### Source document

Karamanoglu Mehmetbey University
- Motto: Not ordinary, but in the desired university
- Type: Public
- Established: 2007
- Rector: Prof. Dr. Mehmet Gavgalı
- Academic staff: 753
- Students: 18253
- Location: Karaman, Turkey
- Campus: 43908 acres (1,776.926 m2); Urban;
- Website: Official website

= Karamanoğlu Mehmetbey University =

Public university in Karaman, Turkey

Karamanoğlu Mehmetbey University (Karamanoğlu Mehmetbey Üniversitesi) is a public university in Karaman. The university is named after Shams al-Din Mehmed, the ruler of Karamanids principality during the late 13th-century.

==History==
Karamanoğlu Mehmetbey University (KMU) is one of seventeen new universities which were established in 2007 by the Turkish Government. However the university's history dates back the Karaman Vocational School which was established as a part of Selcuk University in 1987. Several other academic units of KMU were established between 1991 and 1997 as a part of Selçuk University including Ermenek Vocational School in 1991, Karaman Faculty of Economics and Administrative Sciences and Vocational School of Health Services in 1992, Kazım Karabekir Vocational School in 1994, Health School of Health Science in 1996, and School of Physical Education and Sports in 1997. In 2006 and 2007, Faculty of Literature and Faculty of Kamil Özdağ Science were established as a part of Selçuk University.

### Entries supplied
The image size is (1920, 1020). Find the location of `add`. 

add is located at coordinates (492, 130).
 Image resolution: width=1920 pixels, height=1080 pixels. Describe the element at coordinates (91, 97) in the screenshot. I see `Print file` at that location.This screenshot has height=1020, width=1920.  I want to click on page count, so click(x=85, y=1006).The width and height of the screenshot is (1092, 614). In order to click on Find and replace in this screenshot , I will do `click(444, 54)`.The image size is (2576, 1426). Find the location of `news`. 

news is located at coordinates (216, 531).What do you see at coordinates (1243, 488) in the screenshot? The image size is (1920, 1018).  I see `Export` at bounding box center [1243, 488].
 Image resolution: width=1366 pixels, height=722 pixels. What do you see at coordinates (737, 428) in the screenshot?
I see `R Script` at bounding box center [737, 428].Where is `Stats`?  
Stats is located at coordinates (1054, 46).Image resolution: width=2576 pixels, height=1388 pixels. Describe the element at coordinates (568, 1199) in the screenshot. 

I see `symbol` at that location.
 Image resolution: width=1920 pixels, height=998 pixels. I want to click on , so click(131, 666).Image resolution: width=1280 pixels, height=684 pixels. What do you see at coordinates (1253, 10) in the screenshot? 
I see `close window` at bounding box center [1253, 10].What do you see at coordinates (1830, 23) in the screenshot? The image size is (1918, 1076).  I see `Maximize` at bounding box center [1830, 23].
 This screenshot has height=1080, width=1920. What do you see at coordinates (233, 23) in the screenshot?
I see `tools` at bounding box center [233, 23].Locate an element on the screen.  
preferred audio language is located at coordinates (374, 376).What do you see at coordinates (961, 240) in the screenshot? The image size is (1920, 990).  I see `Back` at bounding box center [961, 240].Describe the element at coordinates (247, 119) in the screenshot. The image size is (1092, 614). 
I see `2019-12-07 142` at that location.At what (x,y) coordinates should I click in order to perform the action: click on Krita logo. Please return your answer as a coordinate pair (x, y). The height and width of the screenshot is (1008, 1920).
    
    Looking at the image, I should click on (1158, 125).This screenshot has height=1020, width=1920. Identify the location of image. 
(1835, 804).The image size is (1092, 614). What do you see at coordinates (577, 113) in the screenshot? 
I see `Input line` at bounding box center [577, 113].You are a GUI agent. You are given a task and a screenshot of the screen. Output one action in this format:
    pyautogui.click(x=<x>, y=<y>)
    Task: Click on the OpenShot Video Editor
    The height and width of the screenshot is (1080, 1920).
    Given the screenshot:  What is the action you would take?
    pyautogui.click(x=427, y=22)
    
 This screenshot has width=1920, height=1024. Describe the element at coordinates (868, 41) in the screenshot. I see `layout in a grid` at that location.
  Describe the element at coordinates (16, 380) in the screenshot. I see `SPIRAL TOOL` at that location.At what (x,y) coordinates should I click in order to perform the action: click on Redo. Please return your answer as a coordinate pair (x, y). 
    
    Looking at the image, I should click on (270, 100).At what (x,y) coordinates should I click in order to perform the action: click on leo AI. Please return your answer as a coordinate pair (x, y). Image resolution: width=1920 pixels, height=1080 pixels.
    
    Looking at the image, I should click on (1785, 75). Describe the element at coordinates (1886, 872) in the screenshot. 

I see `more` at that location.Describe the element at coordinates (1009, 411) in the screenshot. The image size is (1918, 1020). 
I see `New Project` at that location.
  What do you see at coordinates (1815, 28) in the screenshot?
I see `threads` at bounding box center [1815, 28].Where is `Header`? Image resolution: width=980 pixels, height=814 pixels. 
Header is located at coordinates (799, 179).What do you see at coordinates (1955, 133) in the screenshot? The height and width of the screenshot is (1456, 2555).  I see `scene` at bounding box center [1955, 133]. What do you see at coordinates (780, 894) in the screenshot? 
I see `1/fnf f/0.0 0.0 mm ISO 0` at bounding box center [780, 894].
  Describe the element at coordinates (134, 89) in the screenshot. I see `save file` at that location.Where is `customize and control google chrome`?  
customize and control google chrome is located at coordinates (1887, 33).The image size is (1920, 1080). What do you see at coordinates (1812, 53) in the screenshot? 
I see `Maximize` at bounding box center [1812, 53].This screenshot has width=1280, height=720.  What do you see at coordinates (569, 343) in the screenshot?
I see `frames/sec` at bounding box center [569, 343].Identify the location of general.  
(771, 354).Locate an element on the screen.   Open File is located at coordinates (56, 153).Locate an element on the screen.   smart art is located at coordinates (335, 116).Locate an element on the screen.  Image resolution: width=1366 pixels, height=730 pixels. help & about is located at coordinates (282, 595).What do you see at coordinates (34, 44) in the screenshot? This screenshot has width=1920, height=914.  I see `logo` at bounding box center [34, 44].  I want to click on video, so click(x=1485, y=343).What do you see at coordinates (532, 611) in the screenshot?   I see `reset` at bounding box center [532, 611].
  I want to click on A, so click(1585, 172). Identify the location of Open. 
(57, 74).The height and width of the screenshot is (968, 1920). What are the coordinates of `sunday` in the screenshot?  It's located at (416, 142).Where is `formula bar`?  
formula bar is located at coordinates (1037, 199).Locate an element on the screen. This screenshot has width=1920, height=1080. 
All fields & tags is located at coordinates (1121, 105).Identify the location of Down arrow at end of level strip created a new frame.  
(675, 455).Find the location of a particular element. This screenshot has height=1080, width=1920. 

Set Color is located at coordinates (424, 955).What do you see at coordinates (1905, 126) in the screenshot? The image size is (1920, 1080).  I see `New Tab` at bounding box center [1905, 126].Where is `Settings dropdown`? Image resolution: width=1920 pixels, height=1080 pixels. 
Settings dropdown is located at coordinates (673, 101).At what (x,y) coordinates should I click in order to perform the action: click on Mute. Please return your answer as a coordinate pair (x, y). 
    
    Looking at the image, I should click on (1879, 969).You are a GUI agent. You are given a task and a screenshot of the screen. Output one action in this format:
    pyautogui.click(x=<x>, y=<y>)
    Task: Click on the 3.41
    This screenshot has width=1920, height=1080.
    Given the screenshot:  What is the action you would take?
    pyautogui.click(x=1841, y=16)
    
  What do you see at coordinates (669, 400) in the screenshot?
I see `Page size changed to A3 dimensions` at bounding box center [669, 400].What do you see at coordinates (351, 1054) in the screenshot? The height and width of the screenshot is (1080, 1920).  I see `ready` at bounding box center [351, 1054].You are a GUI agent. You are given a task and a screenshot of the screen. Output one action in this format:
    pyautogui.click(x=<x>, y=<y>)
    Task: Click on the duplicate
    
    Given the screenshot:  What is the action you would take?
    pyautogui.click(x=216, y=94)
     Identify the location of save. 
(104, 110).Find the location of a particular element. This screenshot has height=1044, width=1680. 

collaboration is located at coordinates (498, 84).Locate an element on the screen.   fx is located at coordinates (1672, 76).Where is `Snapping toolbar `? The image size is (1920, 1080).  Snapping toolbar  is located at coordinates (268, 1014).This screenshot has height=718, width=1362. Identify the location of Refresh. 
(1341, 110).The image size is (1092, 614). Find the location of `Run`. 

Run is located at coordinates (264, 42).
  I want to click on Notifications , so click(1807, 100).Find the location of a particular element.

### Things to do
(1) In the article on Karamanoğlu Mehmetbey University, in what year was the Karaman Vocational School established as part of Selçuk University?
(2) Pick up the article on Karamanoğlu Mehmetbey University after its last sentence and continue it.
The material comes from a separate source unrelated to the article on Karamanoğlu Mehmetbey University.

### Results by task
(1) 1987

(2)
All these academic units, which operated under the name of Selçuk University, have transferred to the KMU on 29 May 2007 that is the official establishment date of the KMU.

Karamanoğlu Mehmetbey University, which is currently among the important universities in Turkey with over 17 thousand students, 53 undergraduates,  67 associate degrees and 63 postgraduate (Master and Doctorate degrees) programs and over 1000 academic and administrative staffs, offers important contributions to the higher education community with its extensive campus, laboratories and conference rooms with international standards, modern library, social and sportive facilities. KMU contributes significantly the science especially in the research fields of Turkish language, clean energy, medical technology, food and agriculture Moreover, it aims to be a favorite higher education institution of people in its region by developing a brotherhood relationship with Balkans, Middle East and African countries.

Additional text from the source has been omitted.